**WHAT THE TASK ASKS**
Set down exactly, and only, the lines from the one with "The image size is (1024, 612)." to the final line of the entries, both included.

**EXTRACTED ENTRIES**
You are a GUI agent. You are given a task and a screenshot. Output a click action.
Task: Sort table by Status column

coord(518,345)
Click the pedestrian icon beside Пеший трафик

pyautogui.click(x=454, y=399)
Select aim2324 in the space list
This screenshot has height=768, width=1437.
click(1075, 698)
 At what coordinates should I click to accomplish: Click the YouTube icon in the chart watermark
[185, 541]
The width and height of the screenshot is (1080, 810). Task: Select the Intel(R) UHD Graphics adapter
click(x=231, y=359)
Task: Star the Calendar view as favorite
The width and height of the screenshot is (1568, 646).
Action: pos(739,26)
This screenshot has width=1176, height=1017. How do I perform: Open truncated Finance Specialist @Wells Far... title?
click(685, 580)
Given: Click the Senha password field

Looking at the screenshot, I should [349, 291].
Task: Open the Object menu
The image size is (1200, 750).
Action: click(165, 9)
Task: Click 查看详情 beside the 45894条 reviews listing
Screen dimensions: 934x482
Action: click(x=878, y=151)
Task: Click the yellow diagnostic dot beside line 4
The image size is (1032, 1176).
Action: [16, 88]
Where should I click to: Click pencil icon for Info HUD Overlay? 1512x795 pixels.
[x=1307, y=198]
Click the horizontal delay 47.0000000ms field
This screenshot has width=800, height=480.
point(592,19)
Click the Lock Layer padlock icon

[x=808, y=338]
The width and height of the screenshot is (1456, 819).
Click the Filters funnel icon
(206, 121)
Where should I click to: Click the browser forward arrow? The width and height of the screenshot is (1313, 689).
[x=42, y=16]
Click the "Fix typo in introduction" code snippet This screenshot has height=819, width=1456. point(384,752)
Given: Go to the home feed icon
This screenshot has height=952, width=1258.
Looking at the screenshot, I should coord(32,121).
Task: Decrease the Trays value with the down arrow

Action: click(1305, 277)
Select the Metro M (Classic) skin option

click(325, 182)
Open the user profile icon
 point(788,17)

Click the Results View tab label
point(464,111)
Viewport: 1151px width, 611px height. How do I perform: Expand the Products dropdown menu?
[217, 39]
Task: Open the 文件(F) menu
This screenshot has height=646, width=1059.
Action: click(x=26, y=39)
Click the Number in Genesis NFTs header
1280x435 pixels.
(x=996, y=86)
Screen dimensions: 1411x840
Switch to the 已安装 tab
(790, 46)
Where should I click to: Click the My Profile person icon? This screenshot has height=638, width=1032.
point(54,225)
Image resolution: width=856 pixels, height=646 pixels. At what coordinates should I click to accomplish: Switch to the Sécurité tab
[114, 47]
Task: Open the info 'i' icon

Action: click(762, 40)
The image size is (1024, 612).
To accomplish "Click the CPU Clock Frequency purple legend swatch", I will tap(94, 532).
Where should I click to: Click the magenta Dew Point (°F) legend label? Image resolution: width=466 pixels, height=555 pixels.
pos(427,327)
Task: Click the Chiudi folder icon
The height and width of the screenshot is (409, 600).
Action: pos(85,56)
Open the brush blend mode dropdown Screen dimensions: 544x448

**RESPONSE**
The image size is (1024, 612).
To accomplish "Click the CPU Clock Frequency purple legend swatch", I will tap(94, 532).
Where should I click to: Click the magenta Dew Point (°F) legend label? Image resolution: width=466 pixels, height=555 pixels.
pos(427,327)
Task: Click the Chiudi folder icon
The height and width of the screenshot is (409, 600).
Action: pos(85,56)
Open the brush blend mode dropdown Screen dimensions: 544x448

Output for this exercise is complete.